El pacto amplía una arquitectura militar que ya estaba en construcción antes de la cumbre. Arabia Saudita y Pakistán habían firmado en septiembre de 2025 un acuerdo bilateral de defensa mutua, y en abril de 2026 una fuerza militar paquistaní llegó al reino bajo ese marco. Ocho días antes de la reunión de La Meca, los tres países también participaron entre los catorce fundadores de una alianza marítima multinacional impulsada por Riad. La novedad del 7 de agosto es que esa cooperación pasa a incluir una cláusula trilateral explícita de respuesta común.
La obligación política publicada es clara, pero su mecanismo de ejecución todavía no está detallado en el texto difundido. La fórmula establece que un ataque armado contra uno será considerado un ataque contra los tres y ordena reforzar todos los aspectos de la cooperación de defensa. Sin embargo, el comunicado no publica un mando conjunto, umbrales de activación, niveles automáticos de despliegue, reglas de empleo de la fuerza, financiación común ni una garantía nuclear. Esa diferencia es central: la cláusula eleva la disuasión, pero la respuesta concreta dependerá de instrumentos que aún no fueron hechos públicos.
La participación de Turquía aumenta el peso militar del esquema sin convertir a Arabia Saudita ni a Pakistán en miembros de la OTAN. El Artículo 5 de la Alianza Atlántica protege a sus miembros y no se extiende automáticamente a terceros por un pacto separado de Ankara. Turquía aporta además una industria militar en expansión y sistemas propios de defensa, un proceso que News Digitales analizó al abordar el desarrollo de Steel Dome y el nuevo rol turco dentro de la OTAN. El acuerdo de La Meca crea, por lo tanto, una obligación trilateral distinta de la garantía atlántica.

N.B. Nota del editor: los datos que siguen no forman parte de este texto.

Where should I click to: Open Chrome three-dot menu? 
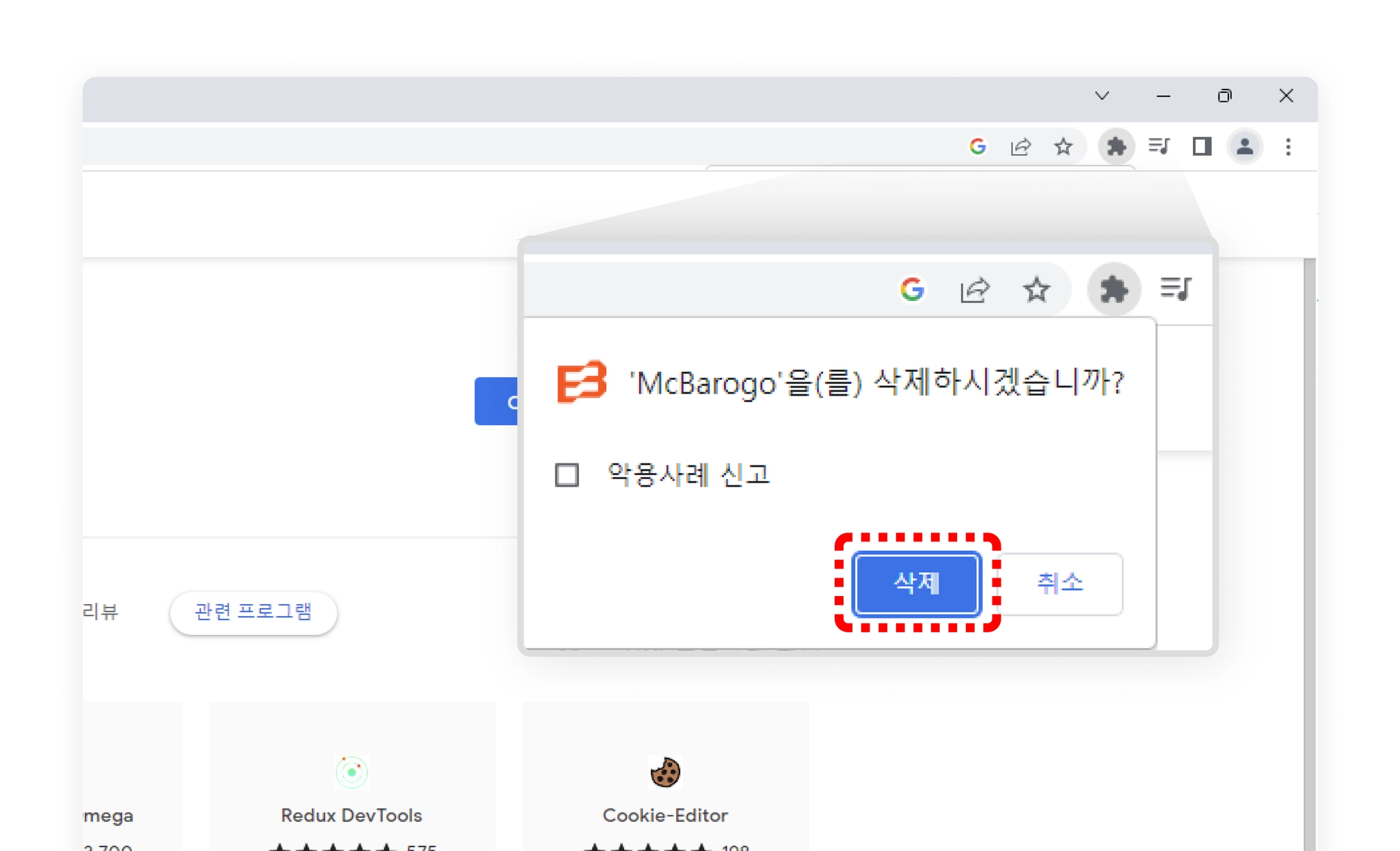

El momento de la firma aumenta su peso estratégico, aunque el acuerdo no identifica a Irán ni a ningún otro Estado como adversario. Estados Unidos inició el 28 de febrero la operación militar Epic Fury contra Irán y el ciclo de ataques volvió a registrar acciones estadounidenses en julio, un entorno que elevó el riesgo para las monarquías del Golfo y la navegación regional. El estrecho de Ormuz concentraba antes de la crisis más de una cuarta parte del comercio marítimo mundial de petróleo y cerca de una quinta parte del comercio global de gas natural licuado. Ese contexto ayuda a explicar la importancia de la disuasión regional, pero no permite atribuir al pacto un enemigo que sus firmantes no nombraron.

El próximo dato decisivo será la publicación de protocolos militares o decisiones concretas que permitan medir cuánto automatiza realmente la cláusula de defensa mutua. Ejercicios conjuntos, estructuras de mando, despliegues, intercambio de inteligencia o proyectos industriales mostrarán si el pacto avanza desde la declaración política hacia una capacidad integrada. También será relevante observar la posición formal de la OTAN, Washington y Teherán, porque hasta la auditoría de esta nota no apareció una respuesta oficial iraní que permita sostener las declaraciones atribuidas en el borrador. Por ahora, el cambio comprobable es preciso: Riad, Ankara e Islamabad asumieron por escrito una obligación recíproca de defensa que antes no existía entre los tres.